Si tuviera la opción incluso en caso de sufrir un grave accidente vascular, pedí a que mi familia le dijera a mi hija chica que fallecí, que me fui a la luna y que desde el satélite, la cuidaré observándola todo el tiempo.
Consuelo ingenuo para una infanta.

Algunos sicólogos sostienen que mi teoría es negativa y errónea, que los niños se adaptan a todo; de ver sus padres activos y luego en silla de ruedas si las circunstancias lo requieren. No son tan lesos como uno los imagina o quisiera que lo fueran.

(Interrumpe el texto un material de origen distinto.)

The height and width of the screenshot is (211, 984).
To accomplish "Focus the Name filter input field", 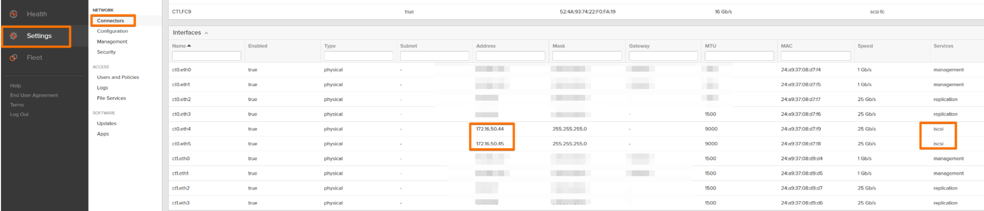I will point(206,56).
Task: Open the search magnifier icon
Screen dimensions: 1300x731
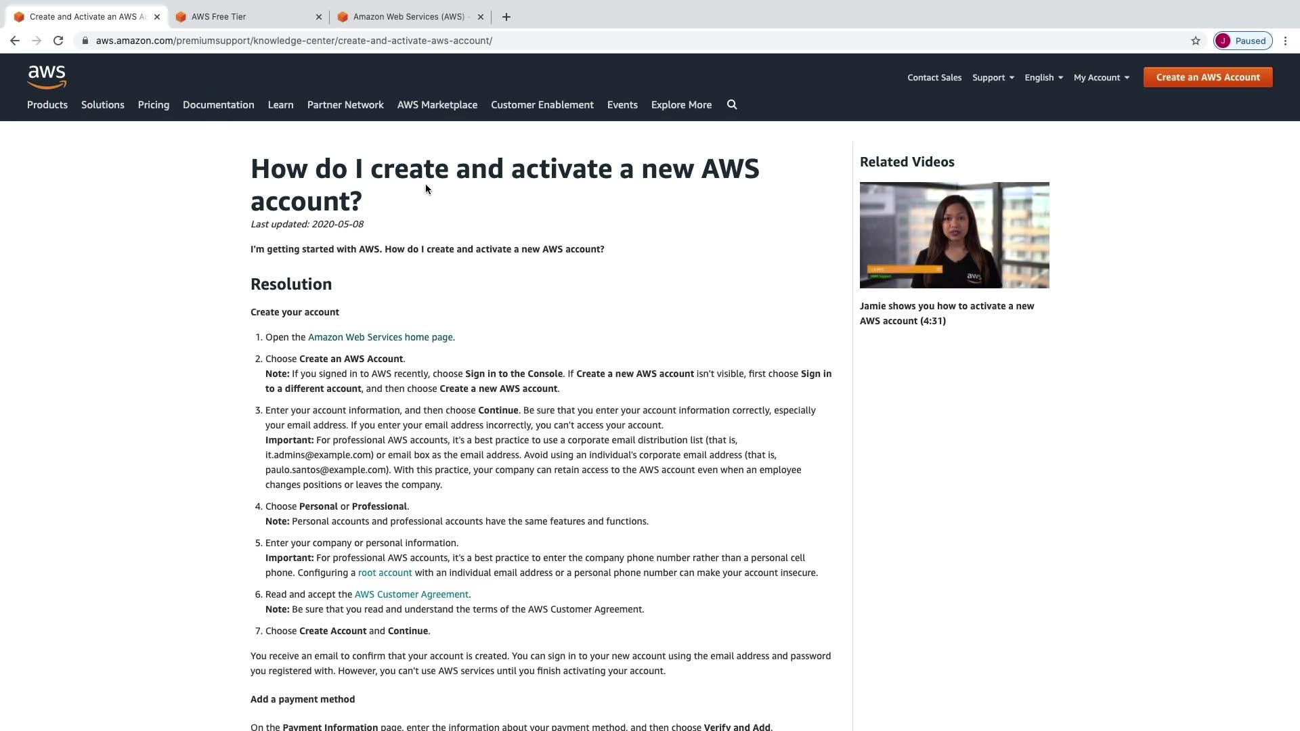Action: click(732, 105)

La bipolaridad nuestra de cada día afecta a ministros y obreros. Unos tienen recursos para sus dosis de litio, los otros para vagar en los pasillos de los asilos. El entorno, los éxitos o fracaso a menudo no tienen nada que ver con esto. El fallecido doctor Jorge Peña y Lillo solía atribuirlo a trastornos distímicos epilépticos. Un cachito de los riachuelos del mate que se desvía y estamos sumergidos en eso. Lamentablemente perdí la fe en este doctor cuando leí que se podía “tratar la homosexualidad” haciendo dormir al paciente al lado de una grabadora que le repitiera toda la noche: no soy gay. Ridículo, ¿verdad?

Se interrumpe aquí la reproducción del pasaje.